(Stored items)
========

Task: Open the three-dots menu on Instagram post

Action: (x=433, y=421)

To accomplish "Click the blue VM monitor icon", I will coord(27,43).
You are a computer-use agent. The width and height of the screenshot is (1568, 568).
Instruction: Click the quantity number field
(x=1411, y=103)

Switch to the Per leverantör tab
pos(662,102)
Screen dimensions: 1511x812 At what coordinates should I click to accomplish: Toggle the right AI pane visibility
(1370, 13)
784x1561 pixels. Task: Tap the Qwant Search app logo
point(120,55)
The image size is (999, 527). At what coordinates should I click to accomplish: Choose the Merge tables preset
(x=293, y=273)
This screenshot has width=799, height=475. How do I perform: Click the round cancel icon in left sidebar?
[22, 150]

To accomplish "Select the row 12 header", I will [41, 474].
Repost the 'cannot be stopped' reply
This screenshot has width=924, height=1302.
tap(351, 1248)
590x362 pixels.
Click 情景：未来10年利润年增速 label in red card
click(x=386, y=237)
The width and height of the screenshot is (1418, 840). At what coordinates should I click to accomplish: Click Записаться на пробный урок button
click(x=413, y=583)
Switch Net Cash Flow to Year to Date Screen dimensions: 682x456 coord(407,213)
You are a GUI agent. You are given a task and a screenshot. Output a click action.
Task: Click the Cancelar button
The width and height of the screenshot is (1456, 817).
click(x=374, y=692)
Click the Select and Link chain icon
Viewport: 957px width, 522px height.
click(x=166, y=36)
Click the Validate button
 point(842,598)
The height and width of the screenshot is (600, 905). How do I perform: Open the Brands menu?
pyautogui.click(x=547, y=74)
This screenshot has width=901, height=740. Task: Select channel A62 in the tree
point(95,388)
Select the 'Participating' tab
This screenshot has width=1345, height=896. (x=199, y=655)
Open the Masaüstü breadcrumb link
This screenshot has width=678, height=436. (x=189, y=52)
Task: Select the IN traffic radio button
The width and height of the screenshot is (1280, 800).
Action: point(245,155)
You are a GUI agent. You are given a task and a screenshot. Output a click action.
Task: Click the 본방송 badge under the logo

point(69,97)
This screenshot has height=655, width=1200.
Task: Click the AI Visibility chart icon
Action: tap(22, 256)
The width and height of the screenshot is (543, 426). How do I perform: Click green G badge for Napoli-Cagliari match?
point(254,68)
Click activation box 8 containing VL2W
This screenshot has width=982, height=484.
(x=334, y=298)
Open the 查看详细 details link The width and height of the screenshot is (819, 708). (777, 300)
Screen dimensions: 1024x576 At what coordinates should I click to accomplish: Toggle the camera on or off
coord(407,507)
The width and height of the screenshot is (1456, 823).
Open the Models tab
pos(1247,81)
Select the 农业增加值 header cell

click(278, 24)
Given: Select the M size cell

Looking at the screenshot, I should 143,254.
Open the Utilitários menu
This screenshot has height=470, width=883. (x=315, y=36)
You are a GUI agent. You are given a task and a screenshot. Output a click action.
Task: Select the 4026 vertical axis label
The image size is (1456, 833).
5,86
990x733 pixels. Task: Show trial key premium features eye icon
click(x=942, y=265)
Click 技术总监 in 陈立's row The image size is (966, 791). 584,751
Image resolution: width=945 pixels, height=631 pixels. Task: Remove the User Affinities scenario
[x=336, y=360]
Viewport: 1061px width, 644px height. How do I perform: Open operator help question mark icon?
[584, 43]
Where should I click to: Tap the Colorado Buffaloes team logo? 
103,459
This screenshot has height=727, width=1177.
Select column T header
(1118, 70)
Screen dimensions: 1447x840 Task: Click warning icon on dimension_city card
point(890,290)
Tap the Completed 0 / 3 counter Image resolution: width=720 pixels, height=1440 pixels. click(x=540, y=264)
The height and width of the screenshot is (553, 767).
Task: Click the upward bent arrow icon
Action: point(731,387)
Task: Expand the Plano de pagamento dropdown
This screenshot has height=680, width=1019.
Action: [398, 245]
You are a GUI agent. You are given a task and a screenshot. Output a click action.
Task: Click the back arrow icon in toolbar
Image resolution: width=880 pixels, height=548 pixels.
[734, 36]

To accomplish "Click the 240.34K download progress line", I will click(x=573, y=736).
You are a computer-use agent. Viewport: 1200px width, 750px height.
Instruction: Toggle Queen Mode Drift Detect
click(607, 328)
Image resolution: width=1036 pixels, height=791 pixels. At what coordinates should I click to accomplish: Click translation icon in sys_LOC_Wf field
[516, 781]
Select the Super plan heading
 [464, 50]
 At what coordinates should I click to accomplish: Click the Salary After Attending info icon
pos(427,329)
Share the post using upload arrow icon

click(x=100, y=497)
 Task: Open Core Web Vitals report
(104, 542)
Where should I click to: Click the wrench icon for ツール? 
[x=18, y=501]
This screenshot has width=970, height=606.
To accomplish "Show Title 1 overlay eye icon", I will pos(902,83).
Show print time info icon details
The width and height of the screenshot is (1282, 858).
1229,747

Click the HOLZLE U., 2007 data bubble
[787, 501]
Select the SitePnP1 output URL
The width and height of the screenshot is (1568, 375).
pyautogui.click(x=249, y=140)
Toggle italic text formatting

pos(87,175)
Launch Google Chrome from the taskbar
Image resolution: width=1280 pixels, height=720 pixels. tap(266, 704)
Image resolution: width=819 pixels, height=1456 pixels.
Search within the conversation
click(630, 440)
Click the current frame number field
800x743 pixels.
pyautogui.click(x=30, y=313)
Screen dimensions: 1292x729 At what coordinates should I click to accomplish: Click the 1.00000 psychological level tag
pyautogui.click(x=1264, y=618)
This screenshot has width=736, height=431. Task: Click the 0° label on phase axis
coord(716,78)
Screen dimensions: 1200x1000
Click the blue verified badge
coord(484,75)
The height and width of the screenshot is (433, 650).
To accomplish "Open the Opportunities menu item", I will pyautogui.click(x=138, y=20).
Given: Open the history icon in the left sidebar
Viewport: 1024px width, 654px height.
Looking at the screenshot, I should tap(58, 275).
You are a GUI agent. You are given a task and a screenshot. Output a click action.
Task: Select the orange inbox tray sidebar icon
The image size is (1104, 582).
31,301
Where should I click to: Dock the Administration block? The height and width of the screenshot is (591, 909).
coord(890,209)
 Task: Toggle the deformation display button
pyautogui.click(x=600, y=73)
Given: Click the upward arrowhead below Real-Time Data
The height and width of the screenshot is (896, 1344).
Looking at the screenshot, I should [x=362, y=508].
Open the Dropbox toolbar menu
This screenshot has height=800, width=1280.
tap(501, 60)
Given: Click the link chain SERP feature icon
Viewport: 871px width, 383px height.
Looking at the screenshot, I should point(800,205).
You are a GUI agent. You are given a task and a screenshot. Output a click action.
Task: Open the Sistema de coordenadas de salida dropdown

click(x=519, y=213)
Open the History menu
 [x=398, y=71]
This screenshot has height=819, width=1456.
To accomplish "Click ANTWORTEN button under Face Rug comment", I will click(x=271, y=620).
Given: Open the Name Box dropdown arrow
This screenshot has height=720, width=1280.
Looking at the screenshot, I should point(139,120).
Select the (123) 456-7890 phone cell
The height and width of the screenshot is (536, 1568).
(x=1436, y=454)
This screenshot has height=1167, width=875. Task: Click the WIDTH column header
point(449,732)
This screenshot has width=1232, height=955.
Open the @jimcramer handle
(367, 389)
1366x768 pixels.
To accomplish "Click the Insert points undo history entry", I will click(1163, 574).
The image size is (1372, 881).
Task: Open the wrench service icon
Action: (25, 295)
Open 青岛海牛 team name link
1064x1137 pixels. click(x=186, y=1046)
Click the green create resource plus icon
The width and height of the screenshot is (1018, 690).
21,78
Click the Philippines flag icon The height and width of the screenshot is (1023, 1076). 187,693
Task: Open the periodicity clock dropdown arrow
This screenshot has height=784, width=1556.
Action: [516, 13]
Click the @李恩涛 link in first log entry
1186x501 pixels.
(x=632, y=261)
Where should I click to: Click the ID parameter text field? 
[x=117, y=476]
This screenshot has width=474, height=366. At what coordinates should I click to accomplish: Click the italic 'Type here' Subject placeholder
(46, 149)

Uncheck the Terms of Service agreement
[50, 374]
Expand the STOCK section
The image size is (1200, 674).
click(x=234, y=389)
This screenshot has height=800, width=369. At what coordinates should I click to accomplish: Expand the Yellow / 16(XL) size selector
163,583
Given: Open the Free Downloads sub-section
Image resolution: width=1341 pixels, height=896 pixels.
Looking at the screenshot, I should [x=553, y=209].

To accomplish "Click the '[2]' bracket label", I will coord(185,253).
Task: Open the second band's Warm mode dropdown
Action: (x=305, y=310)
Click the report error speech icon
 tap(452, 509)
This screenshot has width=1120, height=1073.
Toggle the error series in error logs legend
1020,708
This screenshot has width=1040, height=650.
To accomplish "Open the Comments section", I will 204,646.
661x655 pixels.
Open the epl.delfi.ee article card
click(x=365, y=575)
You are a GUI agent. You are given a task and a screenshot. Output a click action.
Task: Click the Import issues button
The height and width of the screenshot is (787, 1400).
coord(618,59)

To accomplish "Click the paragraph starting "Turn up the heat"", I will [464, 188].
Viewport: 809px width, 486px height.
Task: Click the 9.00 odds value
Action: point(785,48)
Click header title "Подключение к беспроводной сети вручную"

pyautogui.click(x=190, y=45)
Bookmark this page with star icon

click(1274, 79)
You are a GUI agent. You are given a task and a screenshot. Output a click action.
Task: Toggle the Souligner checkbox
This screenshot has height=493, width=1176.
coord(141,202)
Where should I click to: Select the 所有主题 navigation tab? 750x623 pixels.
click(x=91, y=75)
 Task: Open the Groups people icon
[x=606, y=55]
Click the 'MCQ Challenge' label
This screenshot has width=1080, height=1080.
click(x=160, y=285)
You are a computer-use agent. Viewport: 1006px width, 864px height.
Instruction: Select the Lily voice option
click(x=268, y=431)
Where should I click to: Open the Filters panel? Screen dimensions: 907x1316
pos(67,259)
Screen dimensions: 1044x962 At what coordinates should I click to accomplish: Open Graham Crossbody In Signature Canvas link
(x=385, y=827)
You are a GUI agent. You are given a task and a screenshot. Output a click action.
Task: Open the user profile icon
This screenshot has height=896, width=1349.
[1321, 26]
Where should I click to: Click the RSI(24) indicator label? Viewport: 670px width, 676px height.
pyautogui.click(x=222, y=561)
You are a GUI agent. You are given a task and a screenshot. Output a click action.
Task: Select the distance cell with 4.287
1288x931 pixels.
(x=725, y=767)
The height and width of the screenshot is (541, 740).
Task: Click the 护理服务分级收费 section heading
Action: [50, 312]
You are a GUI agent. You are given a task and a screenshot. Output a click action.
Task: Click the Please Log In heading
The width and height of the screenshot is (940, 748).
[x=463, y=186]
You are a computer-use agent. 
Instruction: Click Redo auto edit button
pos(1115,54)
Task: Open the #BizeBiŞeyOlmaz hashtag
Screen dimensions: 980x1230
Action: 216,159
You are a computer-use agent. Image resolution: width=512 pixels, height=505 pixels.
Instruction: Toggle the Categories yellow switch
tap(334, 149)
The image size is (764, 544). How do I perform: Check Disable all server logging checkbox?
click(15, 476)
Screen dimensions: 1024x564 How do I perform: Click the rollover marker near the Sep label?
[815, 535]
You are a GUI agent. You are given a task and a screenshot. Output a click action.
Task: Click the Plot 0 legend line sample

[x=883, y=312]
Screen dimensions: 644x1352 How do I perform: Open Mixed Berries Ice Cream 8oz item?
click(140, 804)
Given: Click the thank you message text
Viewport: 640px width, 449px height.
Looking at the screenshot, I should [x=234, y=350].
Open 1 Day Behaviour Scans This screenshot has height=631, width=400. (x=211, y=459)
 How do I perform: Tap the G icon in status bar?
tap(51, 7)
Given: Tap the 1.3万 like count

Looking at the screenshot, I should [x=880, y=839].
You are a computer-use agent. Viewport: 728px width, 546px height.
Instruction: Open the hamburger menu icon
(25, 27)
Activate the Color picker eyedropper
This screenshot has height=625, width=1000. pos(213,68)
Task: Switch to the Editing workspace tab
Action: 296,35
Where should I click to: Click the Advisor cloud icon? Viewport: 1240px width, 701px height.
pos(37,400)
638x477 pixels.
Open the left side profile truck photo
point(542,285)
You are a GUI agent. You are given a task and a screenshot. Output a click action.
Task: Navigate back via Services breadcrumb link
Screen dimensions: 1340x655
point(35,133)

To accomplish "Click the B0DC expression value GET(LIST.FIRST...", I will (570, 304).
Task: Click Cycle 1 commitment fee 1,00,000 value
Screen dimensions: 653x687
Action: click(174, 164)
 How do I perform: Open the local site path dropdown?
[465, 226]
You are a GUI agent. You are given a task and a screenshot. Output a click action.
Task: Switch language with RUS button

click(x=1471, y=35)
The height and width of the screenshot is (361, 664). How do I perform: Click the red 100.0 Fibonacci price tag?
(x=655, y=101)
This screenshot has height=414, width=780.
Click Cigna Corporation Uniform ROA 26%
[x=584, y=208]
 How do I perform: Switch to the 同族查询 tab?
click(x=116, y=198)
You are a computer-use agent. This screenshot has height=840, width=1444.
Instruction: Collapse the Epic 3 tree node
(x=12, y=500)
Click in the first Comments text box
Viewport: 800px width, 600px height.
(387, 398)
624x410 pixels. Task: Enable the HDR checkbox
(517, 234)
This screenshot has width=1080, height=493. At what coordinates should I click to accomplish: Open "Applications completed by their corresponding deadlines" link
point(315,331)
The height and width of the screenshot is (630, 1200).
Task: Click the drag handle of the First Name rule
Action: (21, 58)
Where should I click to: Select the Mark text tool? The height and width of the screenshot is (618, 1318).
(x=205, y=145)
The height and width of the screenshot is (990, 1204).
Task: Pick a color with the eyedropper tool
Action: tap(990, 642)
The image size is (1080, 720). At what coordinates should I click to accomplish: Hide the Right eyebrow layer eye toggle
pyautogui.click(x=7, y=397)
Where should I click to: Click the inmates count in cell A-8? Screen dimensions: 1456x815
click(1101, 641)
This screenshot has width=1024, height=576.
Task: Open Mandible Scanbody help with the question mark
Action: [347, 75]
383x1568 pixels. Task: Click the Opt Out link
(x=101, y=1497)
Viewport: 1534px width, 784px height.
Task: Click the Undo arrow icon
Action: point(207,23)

========

**Problem description:** For each line in the data above that contains the string "chain", extract the line.

**Written reply:**
Click the Select and Link chain icon
Given: Click the link chain SERP feature icon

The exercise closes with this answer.